◆ Given instruction ◆
Lay out the records starting at the line that contains "Konfigurieren (187, 1395)" and ending at the line that contains "AGB (174, 495)", both included, as a Markdown table with the columns Row and Record, giving each line its row number and leaving out blank lines.

◆ Provided entries ◆
⁂

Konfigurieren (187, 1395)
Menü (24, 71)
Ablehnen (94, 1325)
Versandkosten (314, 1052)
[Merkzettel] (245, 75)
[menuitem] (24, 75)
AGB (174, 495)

⁂

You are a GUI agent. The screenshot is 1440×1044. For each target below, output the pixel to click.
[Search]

⁂

◆ Result below ◆
| Row | Record |
|---|---|
| 1 | Konfigurieren (187, 1395) |
| 2 | Menü (24, 71) |
| 3 | Ablehnen (94, 1325) |
| 4 | Versandkosten (314, 1052) |
| 5 | [Merkzettel] (245, 75) |
| 6 | [menuitem] (24, 75) |
| 7 | AGB (174, 495) |